Tough Age have reshaped themselves into a power-trio for their third LP ‘Shame’, as founder members Jarrett Samson (guitar/vocals) and Penny Clark (bass/vocals) have teamed up with drummer Jesse Locke (Century Palm, Simply Saucer) to rattle out their whip-cracking new album; a record that’s taut and wiry with little to no flab. ‘Shame’ is a rough ‘n’ ready affair that bristles with an impulsive, fidgeting nature. Guitars prick like the needled claws of a mischievous pack of kittens but without any of the cuteness. Whilst the fretwork pangs and convulses, there are moments where riffs explode with a chaotic fury – notably on the album’s closing eponymous track. Basslines intertwine with rapid drumming and when combined with the nervous-energy ripples of guitar, ‘Shame’ judders with a tightly wound urgency.

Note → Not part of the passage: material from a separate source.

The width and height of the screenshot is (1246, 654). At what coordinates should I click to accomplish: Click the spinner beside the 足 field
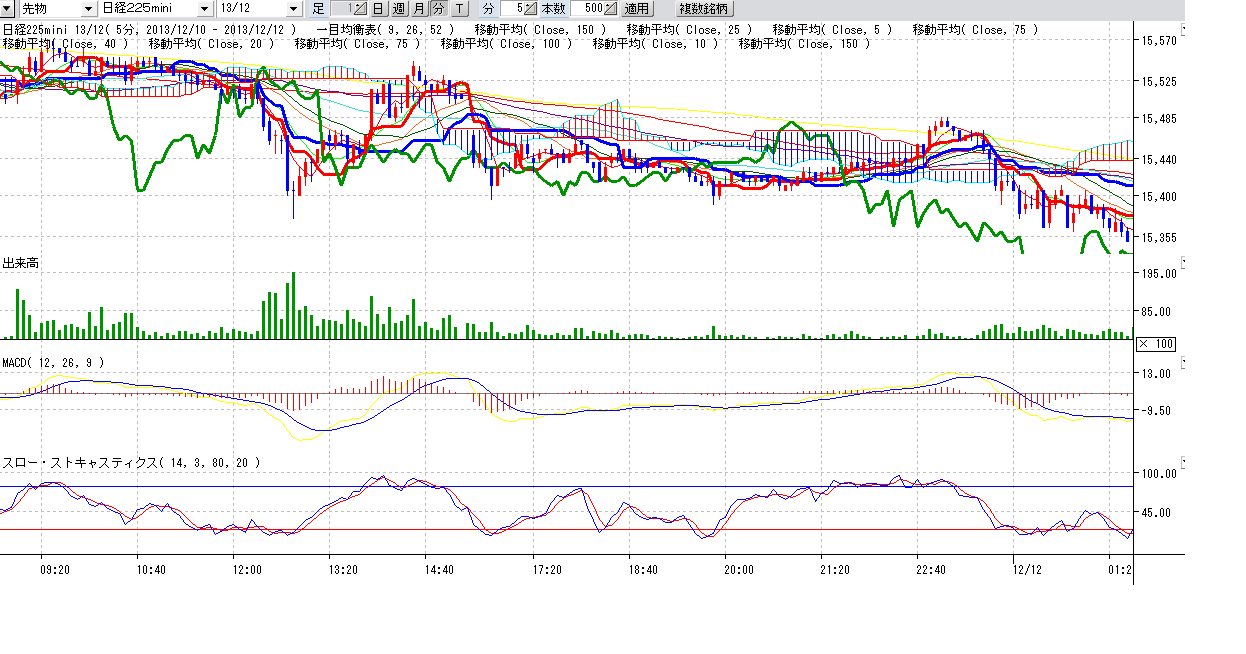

On the three piece’s Facebook page, you’ll spy a plaintive statement “not really punk at all”; it would appear the Toronto via Vancouver band don’t associate themselves with rock’s most caustic sub-genre. ‘Shame’ at times feels like a less abrasive take on Sonic Youth, certainly when it comes to the aforementioned album closer, which shares an acerbic DNA with ‘Daydream Nation’, whereas ‘Ghost’ jars and careers with the mechanical allure of Joy Division. ‘Me In Glue’s urgent delivery distils a (sorry Tough Age, you’re not going to like this next bit) punk leaning, mainly down to the song’s rampant, busting out the traps opening chords. Aside from the Canadian band’s blink-and-you’ll-miss-it indie-rock, ‘Pageantry’ slows things down to an atmospheric crawl, where Clark’s bass throbs create a tense air of uncertainty. Across the album’s eight tracks Samson and Clark split their vocal duties but in both of their cases, the two vocalists are partially drowned out by the frantic swirl of elastic band-esque rock ‘n’ roll. Although the album’s appeal rests on the band’s raw and, what appears to be spontaneous approach to their craft.
Samson has laid down Tough Age’s intentions post ‘Shame’s release “keep playing music, keeping putting out music, tour, have fun, not get on each other’s nerves too much, and refuse to compromise our intentions”. Suffice to say, ‘Shame’ doesn’t sound like a record built on compromise – it’s foolhardy and all the better for it.